Selected excerpt:
........
In an age when prices for major works of art increasingly necessitate funding from a wide range of grant-awarding bodies, a contribution from the Art Fund (as it now calls itself) has kick-started many a major fund-raising appeal. To date, the Fund has supported the acquisition of half a million works of art by some 600 British museums, galleries and historic buildings, 56,000 of them presented as gifts or bequests. Little wonder that those institu tions should have responded so generously to the Fund's request to borrow many of their greatest and best-loved treasures for its centenary retrospective.
Saved! 100 years of the National Art Collections Fund, at the Hayward Gallery, London, until 18 January 2004, is far more than a well-deserved, self-congratulatory slap on the back. From the very first — walking into Gallery One to be confronted by Jacob Epstein's towering, monumental figures of Jacob and the Angel, hewn out of glowing coloured alabaster and locked in desperate embrace — this is a show that stuns, delights and provokes in equal measure. Its only potential flaw might be visitors' reluctance to move on from an opening knockout display of causes celebres and triumphs embracing not only the likes of the `Rokeby Venus', Canova's 'Three Graces' and Picasso's 'Weeping Woman' but also a massive Liao Dynasty earthenware Luohan, a spectacular Melanesian dance crest and a compelling Roman bronze head of the Emperor Augustus, acquired in 1911 from Liverpool University in exchange for £1,000 towards further archaeological excavations and now in the British Museum.
........
Entries shown:
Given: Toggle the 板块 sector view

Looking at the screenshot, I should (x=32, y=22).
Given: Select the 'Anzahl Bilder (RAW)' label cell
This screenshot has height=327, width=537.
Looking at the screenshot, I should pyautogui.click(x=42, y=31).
........
Tasks and exercises:
• A. List every work the review names as part of the exhibition's "opening knockout display of causes celebres and triumphs."
• B. Decide whether each statement agrees with the review, answering yes or no and quoting the words that settle it. (i) The Fund has helped about 600 British institutions acquire works of art. (ii) Epstein's figures of Jacob and the Angel are carved from marble. (iii) The Roman bronze head of Augustus is still held by Liverpool University.
The listing is separate material and has no connection to the review above.

Per-task outputs:
• A.
1. The "Rokeby Venus"
2. Canova's "Three Graces"
3. Picasso's "Weeping Woman"
4. A massive Liao Dynasty earthenware Luohan
5. A spectacular Melanesian dance crest
6. A Roman bronze head of the Emperor Augustus

• B.
(i) Yes: "To date, the Fund has supported the acquisition of half a million works of art by some 600 British museums, galleries and historic buildings"
(ii) No: "hewn out of glowing coloured alabaster"
(iii) No: "acquired in 1911 from Liverpool University in exchange for £1,000 towards further archaeological excavations and now in the British Museum"